Collected data:
*** Begin section ***
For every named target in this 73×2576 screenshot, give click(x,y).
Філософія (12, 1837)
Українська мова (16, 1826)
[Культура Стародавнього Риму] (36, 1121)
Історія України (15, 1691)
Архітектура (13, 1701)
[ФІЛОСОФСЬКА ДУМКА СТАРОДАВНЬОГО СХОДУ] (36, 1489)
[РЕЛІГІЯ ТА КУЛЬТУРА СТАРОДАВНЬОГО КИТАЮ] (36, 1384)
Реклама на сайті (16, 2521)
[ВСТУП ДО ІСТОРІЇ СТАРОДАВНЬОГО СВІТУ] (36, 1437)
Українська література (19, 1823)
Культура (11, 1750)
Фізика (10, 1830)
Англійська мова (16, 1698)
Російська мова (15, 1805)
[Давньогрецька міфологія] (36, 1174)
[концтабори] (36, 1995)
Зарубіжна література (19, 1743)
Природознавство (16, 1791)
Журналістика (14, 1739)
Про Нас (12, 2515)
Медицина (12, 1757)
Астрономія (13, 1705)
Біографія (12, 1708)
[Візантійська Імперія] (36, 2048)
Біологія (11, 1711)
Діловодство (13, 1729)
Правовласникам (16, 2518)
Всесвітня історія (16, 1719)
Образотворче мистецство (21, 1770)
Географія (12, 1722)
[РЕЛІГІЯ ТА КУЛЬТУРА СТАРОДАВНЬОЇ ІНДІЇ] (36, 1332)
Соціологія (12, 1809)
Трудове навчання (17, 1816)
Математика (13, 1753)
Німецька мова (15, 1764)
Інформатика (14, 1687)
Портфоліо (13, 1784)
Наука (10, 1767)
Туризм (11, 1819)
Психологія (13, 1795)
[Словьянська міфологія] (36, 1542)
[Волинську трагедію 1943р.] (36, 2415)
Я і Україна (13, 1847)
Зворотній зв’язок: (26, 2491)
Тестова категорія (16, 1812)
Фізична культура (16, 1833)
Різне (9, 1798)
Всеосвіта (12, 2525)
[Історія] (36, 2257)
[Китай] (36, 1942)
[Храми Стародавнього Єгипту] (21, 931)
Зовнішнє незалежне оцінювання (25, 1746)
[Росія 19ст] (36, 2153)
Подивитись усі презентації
*** End section ***
--- Task statement ---
Retype the records above in full, exactly as they appear.

--- Solution to this exercise ---
For every named target in this 73×2576 screenshot, give click(x,y).
Філософія (12, 1837)
Українська мова (16, 1826)
[Культура Стародавнього Риму] (36, 1121)
Історія України (15, 1691)
Архітектура (13, 1701)
[ФІЛОСОФСЬКА ДУМКА СТАРОДАВНЬОГО СХОДУ] (36, 1489)
[РЕЛІГІЯ ТА КУЛЬТУРА СТАРОДАВНЬОГО КИТАЮ] (36, 1384)
Реклама на сайті (16, 2521)
[ВСТУП ДО ІСТОРІЇ СТАРОДАВНЬОГО СВІТУ] (36, 1437)
Українська література (19, 1823)
Культура (11, 1750)
Фізика (10, 1830)
Англійська мова (16, 1698)
Російська мова (15, 1805)
[Давньогрецька міфологія] (36, 1174)
[концтабори] (36, 1995)
Зарубіжна література (19, 1743)
Природознавство (16, 1791)
Журналістика (14, 1739)
Про Нас (12, 2515)
Медицина (12, 1757)
Астрономія (13, 1705)
Біографія (12, 1708)
[Візантійська Імперія] (36, 2048)
Біологія (11, 1711)
Діловодство (13, 1729)
Правовласникам (16, 2518)
Всесвітня історія (16, 1719)
Образотворче мистецство (21, 1770)
Географія (12, 1722)
[РЕЛІГІЯ ТА КУЛЬТУРА СТАРОДАВНЬОЇ ІНДІЇ] (36, 1332)
Соціологія (12, 1809)
Трудове навчання (17, 1816)
Математика (13, 1753)
Німецька мова (15, 1764)
Інформатика (14, 1687)
Портфоліо (13, 1784)
Наука (10, 1767)
Туризм (11, 1819)
Психологія (13, 1795)
[Словьянська міфологія] (36, 1542)
[Волинську трагедію 1943р.] (36, 2415)
Я і Україна (13, 1847)
Зворотній зв’язок: (26, 2491)
Тестова категорія (16, 1812)
Фізична культура (16, 1833)
Різне (9, 1798)
Всеосвіта (12, 2525)
[Історія] (36, 2257)
[Китай] (36, 1942)
[Храми Стародавнього Єгипту] (21, 931)
Зовнішнє незалежне оцінювання (25, 1746)
[Росія 19ст] (36, 2153)
Подивитись усі презентації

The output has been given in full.